Point

Ieri notte prima di dormire ho mentalmente scritto la mia storia, avrei dovuto accendere il laptop e buttarla giù, ma il caldo, la pigrizia e la rapidità con cui le pagine si riempivano da se me lo hanno impedito. Ho scritto dell'inizio, delle rane nello stagno e di patti indissolubili, ho riesumato cadaveri, detronizzato dei, preso a calci l'assoluto e sconfitto il cinismo, ho unito i punti scomposti del tracciato da allora fino a qui, e dato pace alle continue domande, dischi rotti, treni persi per un pelo, cazzi, amori dell'ultima ora e ore intere trascinate senza amore.Il disegno finalmente chiaro, il percorso lineare. Ti ho abbracciato come piace a te, senza respingerti come al solito. Ho salutato mio padre prima che perdesse la memoria, gli ho detto mostrando un diagramma: Io sono qui, io sono questo, io non posso essere altro. Ho risposto agli insulti, ho taciuto la mia povertà d'animo.

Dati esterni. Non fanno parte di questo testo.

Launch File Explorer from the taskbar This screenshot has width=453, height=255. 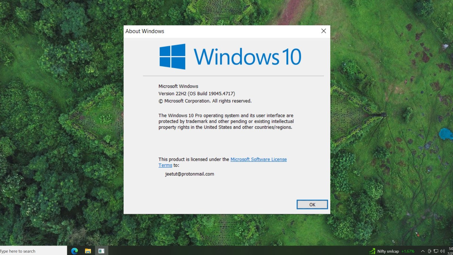pos(88,251)
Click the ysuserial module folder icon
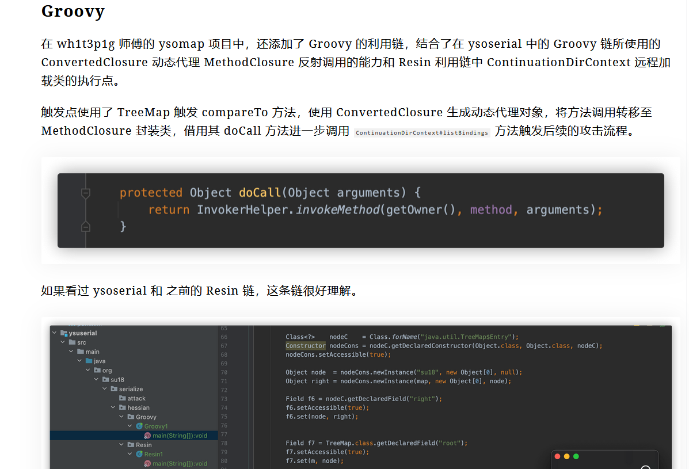 click(64, 333)
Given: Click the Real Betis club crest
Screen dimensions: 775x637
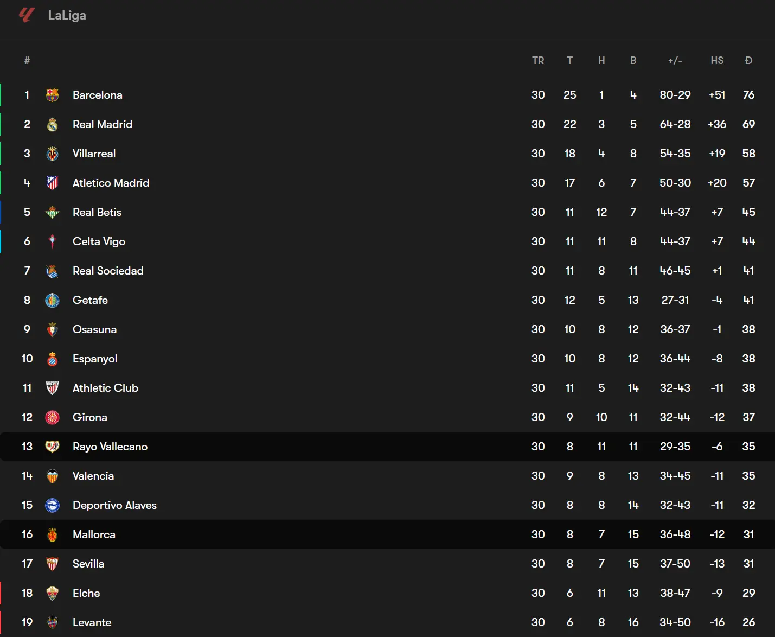Looking at the screenshot, I should pos(52,212).
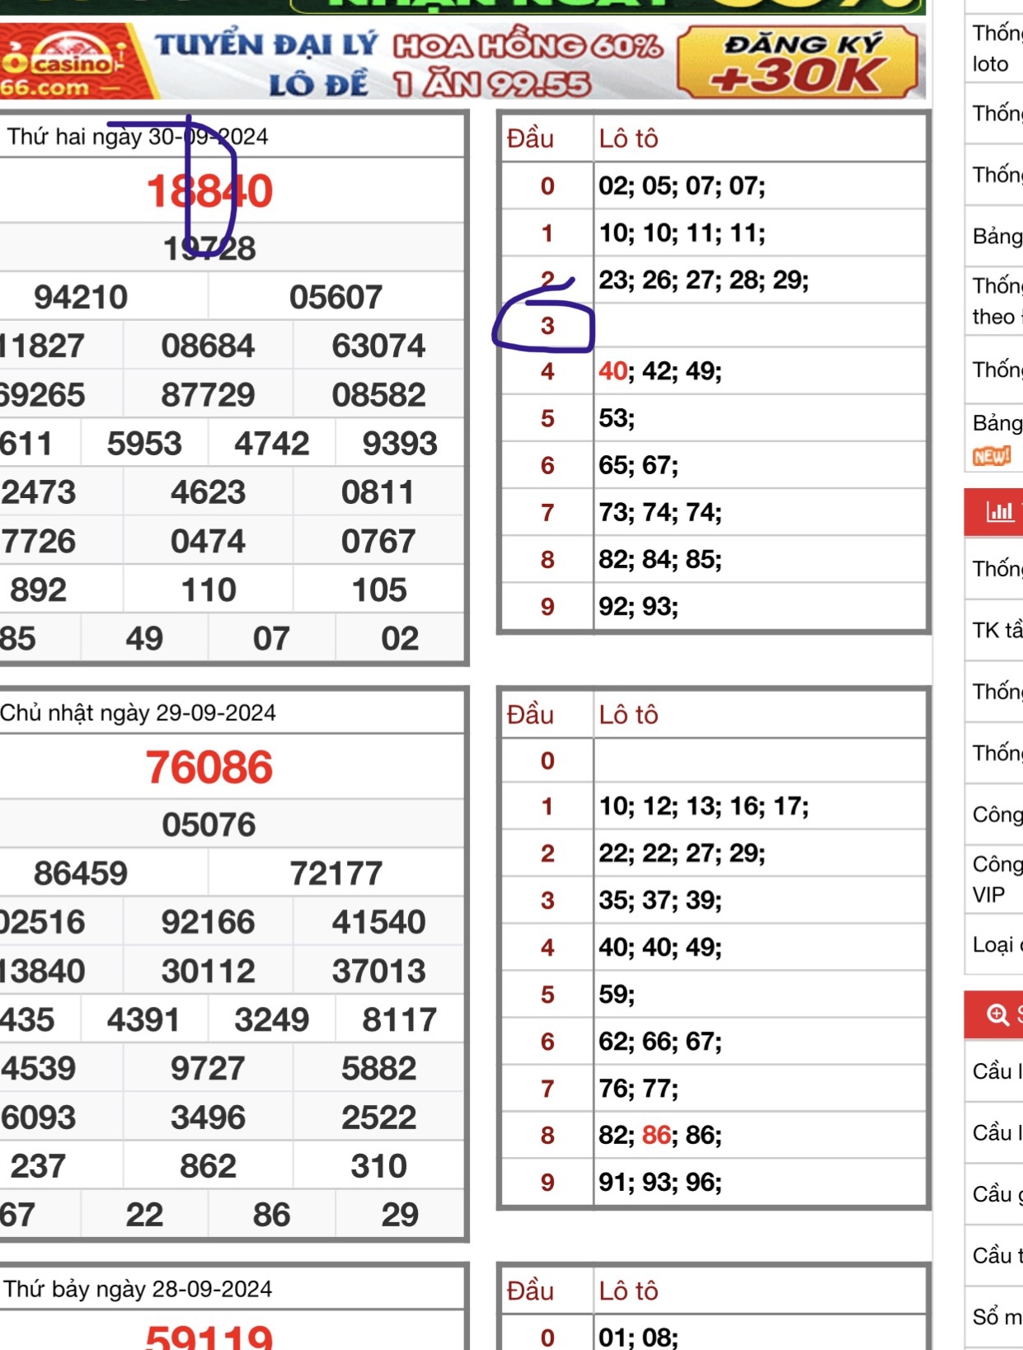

Ho detto la verità, atteso punizione e salvazione. Sono caduto, mi sono alzato, ho pregato e ho preso appunti di viaggio per il prossimo volo. Ho salutato gli amici anche quelli meno buoni e prima di addormentarmi al suono di Cecile, ho ripetuto alla fortuna di visitarmi quando vuole, gratitudine, acqua e riso l' attendono. Tutto era chiaro in quell'istante, tutto aveva un significato preciso e lampante, ma il giorno dopo, al risveglio, di nuovo mi sfuggiva.